Pour ce qui est du secteur de l’éducation, un rapport de la Banque mondiale (2003, p. 8-9) indiquait des taux de diplomation d’études supérieures assez bas (43 %) et des taux de redoublement (30 % des étudiants du supérieur par an) parmi les plus élevés de la sous-région ouest africaine. Et pour cause, note Abdoulaye Barry (1998, p. 13), les bases de la scolarisation obligatoire ont été mises en place sans politique appropriée. Cela amène à se questionner non seulement sur la validité des contenus et des stratégies d’enseignement-apprentissage, mais aussi sur la pertinence des apprentissages réalisés.

Par ailleurs, les efforts d’amélioration de la qualité de la formation, notamment par le développement des pédagogies actives, restent faibles en milieu universitaire guinéen. L’éducation relative à l’environnement peut trop facilement être considérée de manière réductive comme un simple outil de résolution de problèmes environnementaux. Tenant compte de la tradition éducative guinéenne, de nature transmissive, dans laquelle les étudiants guinéens n’ont pas l’habitude de prendre en charge leur propre apprentissage, le recours à l’APP, pourrait contribuer au renouveau pédagogique universitaire. D’où l’intérêt de cette recherche qui vise à explorer les enjeux socio-politiques associés à la mise en œuvre de cette approche.

Apprentissage par problèmes de type réflexif comme stratégie d’accompagnement

Saint-Jean (1994) identifie deux façons de concevoir l’APP : l’approche curriculaire qui s’inscrit dans un programme (Walton, Matthews, 1989 ; Boud et Feletti, 1991 ; Margetson, 1991 ; Albanese et Mitchell, 1993) et l’APP comme stratégie d’enseignement (Walton et Matthews, 1989). Ici, l’APP sera vue comme une stratégie d’accompagnement des étudiants du CERE dans le cadre d’un cours d’ERE. Les séquences de ce cours donnent généralement lieu à un scénario pédagogique organisé autour de trois situations-problèmes à facettes multiples.

En APP, un problème peut être défini comme un ensemble de circonstances dans un contexte donné, nouveau pour l’étudiant, où la seule utilisation des schémas connus ne suffit pas, mais où des nouveaux éléments précis de connaissance et de compréhension doivent être utilisés… (Walton et Matthews, 1989, p. 543)

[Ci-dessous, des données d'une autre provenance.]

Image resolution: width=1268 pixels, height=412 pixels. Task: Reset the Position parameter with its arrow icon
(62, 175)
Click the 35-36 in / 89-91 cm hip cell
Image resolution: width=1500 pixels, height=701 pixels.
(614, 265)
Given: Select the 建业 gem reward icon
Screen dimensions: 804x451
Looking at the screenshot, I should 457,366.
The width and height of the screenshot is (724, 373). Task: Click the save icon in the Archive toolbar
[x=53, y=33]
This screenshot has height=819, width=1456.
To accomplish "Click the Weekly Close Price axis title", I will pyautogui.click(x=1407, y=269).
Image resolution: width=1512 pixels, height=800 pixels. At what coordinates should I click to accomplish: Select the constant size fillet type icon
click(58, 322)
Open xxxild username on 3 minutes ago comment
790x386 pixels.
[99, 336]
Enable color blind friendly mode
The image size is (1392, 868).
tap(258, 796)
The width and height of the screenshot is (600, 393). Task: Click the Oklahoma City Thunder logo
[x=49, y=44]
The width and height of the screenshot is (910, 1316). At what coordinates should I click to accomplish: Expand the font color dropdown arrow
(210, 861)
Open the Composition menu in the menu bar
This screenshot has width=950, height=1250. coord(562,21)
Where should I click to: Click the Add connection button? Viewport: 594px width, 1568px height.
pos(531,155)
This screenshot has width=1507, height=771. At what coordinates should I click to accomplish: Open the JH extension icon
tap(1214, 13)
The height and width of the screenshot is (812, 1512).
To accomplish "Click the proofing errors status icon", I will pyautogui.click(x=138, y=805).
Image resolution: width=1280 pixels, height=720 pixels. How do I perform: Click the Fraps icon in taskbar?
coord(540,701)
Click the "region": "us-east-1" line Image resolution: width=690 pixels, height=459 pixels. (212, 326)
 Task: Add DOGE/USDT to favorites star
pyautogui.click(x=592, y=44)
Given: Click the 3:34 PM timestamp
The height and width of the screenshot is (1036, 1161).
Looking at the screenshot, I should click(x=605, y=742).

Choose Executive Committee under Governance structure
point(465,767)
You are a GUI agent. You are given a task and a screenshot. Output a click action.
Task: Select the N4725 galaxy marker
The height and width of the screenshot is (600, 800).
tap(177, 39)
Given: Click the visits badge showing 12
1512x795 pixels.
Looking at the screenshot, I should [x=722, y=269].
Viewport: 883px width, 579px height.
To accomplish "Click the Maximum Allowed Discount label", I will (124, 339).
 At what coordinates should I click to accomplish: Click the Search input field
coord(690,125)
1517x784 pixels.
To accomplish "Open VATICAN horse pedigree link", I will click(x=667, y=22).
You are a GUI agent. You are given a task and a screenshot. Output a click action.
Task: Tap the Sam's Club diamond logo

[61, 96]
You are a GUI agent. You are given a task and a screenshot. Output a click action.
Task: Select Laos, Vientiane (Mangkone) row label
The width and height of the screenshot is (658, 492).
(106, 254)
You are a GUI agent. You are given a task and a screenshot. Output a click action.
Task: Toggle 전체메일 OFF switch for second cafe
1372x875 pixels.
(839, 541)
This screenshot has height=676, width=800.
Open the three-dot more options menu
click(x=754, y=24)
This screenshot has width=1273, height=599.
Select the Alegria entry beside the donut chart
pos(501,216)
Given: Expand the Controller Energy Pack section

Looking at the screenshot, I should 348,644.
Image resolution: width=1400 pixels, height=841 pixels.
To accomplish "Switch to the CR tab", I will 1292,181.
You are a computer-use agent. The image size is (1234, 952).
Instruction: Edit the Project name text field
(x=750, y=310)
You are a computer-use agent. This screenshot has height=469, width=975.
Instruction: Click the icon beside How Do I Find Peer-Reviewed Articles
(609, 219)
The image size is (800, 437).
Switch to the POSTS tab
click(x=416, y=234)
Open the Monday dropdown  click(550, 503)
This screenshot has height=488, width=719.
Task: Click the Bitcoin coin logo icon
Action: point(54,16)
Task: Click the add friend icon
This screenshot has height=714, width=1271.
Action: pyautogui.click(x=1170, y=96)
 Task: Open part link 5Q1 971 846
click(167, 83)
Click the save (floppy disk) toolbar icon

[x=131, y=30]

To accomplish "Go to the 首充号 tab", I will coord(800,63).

Dans un tel contexte, l’étudiant est invité à formuler des hypothèses, à examiner une panoplie de solutions possibles et à choisir la plus appropriée (Saint-Jean, 1994). De même, l’idée de s’appuyer sur une approche par compétences favoriserait le recours à des situations contextualisées, ouvertes et intégratives facilitant ainsi une interaction réciproque entre les ressources mobilisées dans les stratégies d’enseignement-apprentissage utilisées. Ces attentes et préoccupations trouvent leurs fondements dans des théories contemporaines de l’éducation. (Bertrand, 1998, p. 149)

Théories socio-cognitives de l’apprentissage contextualisé

Pour les besoins de cette recherche, ce sont les théories de l’apprentissage contextualisé (théories sociocognitives de l’éducation) défendues par des chercheurs rattachés à l’Institute for Research on Learning en Californie qui sont retenues (Greeno, 1988a et b ; Brown, Collins et Duguid, 1989). Notre analyse prend appui sur les travaux de Lave et de Bertrand selon qui « nous ne pouvons séparer l’acquisition de connaissances de son contexte pédagogique, culturel et social » (1988, p. 149). Ces auteurs s’accordent pour soutenir que les théories de l’apprentissage contextualisé reposent sur un principe, à savoir que la connaissance dépend essentiellement de l’action et de la culture.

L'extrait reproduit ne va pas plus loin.